──────── Text passage

View Source CommonCrawl (CommonCrawl v0.3.1)
CommonCrawl library helps to interact with Common Crawl data.
Summary
Functions
Cached collinfo from disk.
Fetches current collinfo with all available crawls. Make sure to cache it and to not make repeated requests.
Fetches the latest available crawl data for a given URL.
Functions
@spec collinfo() :: [map()]
Cached collinfo from disk.
Examples
CommonCrawl.collinfo()
[%{
"cdx-api" => "https://index.commoncrawl.org/CC-MAIN-2021-43-index",
"id" => "CC-MAIN-2021-43",
"name" => "October 2021 Index",
"timegate" => "https://index.commoncrawl.org/CC-MAIN-2021-43/"
}, ...]
Fetches current collinfo with all available crawls. Make sure to cache it and to not make repeated requests.
Examples
iex> CommonCrawl.get_collinfo()
{:ok, [
%{
"cdx-api" => "https://index.commoncrawl.org/CC-MAIN-2024-01-index",
"id" => "CC-MAIN-2024-01",
"name" => "January 2024 Index",
"timegate" => "https://index.commoncrawl.org/CC-MAIN-2024-01/"
},
# ...more entries
]}
Fetches the latest available crawl data for a given URL.
Examples
iex> CommonCrawl.get_latest_for_url("https://example.com")
{:ok,
%{
warc: "WARC/1.0\r\nWARC-Type: response\r\nWARC-Date: 2024-01-14...",
headers: "HTTP/1.1 200 OK\r\nContent-Type: text/html...",
response: "<!doctype html>\n<html>\n<head>\n<title>Example Domain</title>..."
}}

────────────────
──────── Extracted material

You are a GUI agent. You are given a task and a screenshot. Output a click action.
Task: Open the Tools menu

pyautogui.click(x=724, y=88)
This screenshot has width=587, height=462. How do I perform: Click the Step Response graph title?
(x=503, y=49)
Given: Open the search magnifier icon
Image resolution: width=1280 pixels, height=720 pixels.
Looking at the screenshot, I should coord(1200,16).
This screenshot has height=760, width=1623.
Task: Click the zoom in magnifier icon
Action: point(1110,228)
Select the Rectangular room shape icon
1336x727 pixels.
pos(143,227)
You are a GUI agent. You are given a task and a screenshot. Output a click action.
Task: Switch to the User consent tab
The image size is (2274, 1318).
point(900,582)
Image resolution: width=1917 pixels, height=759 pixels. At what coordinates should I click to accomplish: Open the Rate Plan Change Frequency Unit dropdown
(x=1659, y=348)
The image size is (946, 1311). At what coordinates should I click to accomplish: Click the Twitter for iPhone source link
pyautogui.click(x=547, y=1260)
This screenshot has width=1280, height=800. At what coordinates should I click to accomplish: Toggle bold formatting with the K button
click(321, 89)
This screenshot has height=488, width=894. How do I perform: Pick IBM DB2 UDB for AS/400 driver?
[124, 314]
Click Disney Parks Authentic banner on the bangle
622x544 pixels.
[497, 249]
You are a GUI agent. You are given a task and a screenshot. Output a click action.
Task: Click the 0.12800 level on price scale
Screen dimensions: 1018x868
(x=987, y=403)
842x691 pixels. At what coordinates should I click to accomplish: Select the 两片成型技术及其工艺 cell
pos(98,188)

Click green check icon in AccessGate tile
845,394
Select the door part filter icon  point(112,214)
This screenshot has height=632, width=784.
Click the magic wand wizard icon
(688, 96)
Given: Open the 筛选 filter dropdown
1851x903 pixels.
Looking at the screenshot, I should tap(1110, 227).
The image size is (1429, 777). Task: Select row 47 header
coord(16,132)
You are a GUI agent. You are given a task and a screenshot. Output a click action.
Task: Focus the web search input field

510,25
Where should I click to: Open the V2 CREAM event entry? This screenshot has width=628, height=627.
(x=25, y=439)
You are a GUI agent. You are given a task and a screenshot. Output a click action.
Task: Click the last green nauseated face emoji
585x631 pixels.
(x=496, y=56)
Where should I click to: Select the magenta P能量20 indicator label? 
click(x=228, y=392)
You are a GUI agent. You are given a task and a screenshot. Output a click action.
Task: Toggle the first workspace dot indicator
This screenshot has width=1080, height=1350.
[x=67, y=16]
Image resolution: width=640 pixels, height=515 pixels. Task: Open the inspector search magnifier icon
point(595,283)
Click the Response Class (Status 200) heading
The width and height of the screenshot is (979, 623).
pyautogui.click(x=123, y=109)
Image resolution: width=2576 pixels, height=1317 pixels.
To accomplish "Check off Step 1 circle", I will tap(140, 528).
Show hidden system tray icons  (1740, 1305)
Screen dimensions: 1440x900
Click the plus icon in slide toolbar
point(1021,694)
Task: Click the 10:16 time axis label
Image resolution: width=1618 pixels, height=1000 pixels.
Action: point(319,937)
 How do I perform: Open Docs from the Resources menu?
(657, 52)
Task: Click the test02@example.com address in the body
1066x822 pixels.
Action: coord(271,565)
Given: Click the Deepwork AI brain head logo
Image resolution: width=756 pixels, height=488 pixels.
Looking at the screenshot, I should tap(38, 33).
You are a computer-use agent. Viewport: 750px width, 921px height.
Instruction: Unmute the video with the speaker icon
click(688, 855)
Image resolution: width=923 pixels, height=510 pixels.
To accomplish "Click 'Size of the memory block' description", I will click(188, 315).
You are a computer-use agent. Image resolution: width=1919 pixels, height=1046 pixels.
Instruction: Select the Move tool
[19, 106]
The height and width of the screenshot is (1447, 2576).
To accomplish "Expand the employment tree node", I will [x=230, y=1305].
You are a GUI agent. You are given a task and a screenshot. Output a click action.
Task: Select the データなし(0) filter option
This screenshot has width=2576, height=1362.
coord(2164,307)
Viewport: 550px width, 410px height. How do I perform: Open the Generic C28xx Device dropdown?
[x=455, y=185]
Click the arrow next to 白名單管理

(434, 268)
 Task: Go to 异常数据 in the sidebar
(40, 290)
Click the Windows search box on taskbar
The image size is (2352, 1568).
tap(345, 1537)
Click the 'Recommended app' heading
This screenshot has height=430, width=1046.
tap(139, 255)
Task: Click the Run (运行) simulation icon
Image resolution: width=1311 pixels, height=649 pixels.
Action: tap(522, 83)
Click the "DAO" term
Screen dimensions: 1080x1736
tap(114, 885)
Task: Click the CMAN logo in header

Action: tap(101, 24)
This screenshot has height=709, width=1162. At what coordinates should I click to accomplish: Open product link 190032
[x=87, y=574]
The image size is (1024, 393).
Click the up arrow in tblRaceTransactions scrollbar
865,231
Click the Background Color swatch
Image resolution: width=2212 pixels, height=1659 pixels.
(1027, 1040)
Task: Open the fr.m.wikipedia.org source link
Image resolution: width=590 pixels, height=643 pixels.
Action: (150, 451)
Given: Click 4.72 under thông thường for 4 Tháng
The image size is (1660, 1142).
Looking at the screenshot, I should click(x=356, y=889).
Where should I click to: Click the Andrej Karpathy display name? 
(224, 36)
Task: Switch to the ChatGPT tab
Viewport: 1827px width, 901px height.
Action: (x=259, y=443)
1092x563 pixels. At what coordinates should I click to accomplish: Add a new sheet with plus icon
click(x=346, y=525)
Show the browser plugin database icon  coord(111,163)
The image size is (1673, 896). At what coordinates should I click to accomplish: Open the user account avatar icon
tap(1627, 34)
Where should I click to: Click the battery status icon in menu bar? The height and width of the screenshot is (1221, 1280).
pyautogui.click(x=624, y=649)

────────────────

Work instructions:
**A.** Repeat a section of the CommonCrawl documentation word for word, starting at "CommonCrawl library helps" and ending after "CommonCrawl.collinfo()".
**B.** In the CommonCrawl documentation, what name is listed for the crawl with the id "CC-MAIN-2021-43"?

Responses to the tasks:
**A.**
CommonCrawl library helps to interact with Common Crawl data.
Summary
Functions
Cached collinfo from disk.
Fetches current collinfo with all available crawls. Make sure to cache it and to not make repeated requests.
Fetches the latest available crawl data for a given URL.
Functions
@spec collinfo() :: [map()]
Cached collinfo from disk.
Examples
CommonCrawl.collinfo()

**B.** October 2021 Index